Lines from the entries below that hold "plus" form the answer; copy all of them.

[Collection entries]
────────────────────

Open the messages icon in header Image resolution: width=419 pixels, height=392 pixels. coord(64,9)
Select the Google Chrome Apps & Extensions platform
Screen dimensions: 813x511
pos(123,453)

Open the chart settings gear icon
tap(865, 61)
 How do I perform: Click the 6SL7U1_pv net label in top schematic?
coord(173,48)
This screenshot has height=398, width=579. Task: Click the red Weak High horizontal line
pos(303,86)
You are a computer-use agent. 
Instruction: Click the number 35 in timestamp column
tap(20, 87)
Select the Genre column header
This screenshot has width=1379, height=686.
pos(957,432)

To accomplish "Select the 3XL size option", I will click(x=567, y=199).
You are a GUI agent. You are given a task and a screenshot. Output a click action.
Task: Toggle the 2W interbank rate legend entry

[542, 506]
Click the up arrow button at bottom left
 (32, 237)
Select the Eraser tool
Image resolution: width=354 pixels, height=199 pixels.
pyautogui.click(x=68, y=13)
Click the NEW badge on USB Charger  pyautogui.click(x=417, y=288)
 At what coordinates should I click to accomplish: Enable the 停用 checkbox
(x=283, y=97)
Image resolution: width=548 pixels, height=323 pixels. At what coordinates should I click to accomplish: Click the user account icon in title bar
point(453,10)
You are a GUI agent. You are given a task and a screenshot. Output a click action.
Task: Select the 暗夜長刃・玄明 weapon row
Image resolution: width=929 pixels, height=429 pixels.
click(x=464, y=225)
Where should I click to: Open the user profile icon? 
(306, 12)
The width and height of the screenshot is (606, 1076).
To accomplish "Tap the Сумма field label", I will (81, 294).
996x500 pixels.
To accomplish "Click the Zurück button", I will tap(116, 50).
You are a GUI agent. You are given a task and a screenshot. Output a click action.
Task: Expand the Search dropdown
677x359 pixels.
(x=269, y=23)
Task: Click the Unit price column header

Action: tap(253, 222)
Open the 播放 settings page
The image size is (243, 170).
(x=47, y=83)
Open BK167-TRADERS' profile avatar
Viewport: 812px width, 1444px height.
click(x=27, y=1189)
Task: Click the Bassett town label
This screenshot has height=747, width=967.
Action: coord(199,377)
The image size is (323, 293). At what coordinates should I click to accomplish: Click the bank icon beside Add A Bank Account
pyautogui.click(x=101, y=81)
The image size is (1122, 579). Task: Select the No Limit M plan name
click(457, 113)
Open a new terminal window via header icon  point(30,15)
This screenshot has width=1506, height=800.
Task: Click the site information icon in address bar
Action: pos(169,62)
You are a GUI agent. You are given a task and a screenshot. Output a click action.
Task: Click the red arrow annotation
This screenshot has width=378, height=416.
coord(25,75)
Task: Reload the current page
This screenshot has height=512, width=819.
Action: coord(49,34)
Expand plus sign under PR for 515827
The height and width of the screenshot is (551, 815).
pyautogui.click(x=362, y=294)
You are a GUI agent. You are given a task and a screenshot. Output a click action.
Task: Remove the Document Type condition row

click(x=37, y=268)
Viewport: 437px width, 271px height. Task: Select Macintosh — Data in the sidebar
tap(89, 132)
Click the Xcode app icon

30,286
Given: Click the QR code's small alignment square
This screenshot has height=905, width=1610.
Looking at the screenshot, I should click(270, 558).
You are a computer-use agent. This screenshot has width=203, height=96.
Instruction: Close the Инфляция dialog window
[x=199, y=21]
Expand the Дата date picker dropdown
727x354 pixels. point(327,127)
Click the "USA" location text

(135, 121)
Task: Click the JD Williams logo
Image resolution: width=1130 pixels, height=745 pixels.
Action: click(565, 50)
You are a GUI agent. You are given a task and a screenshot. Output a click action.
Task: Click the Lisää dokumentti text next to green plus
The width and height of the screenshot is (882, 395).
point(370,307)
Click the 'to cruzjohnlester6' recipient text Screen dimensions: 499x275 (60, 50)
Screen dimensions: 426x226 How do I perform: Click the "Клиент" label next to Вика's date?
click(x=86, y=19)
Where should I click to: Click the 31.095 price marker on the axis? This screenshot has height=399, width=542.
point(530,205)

────────────────────

#### [Exercise answer]
Expand plus sign under PR for 515827
Task: Click the Lisää dokumentti text next to green plus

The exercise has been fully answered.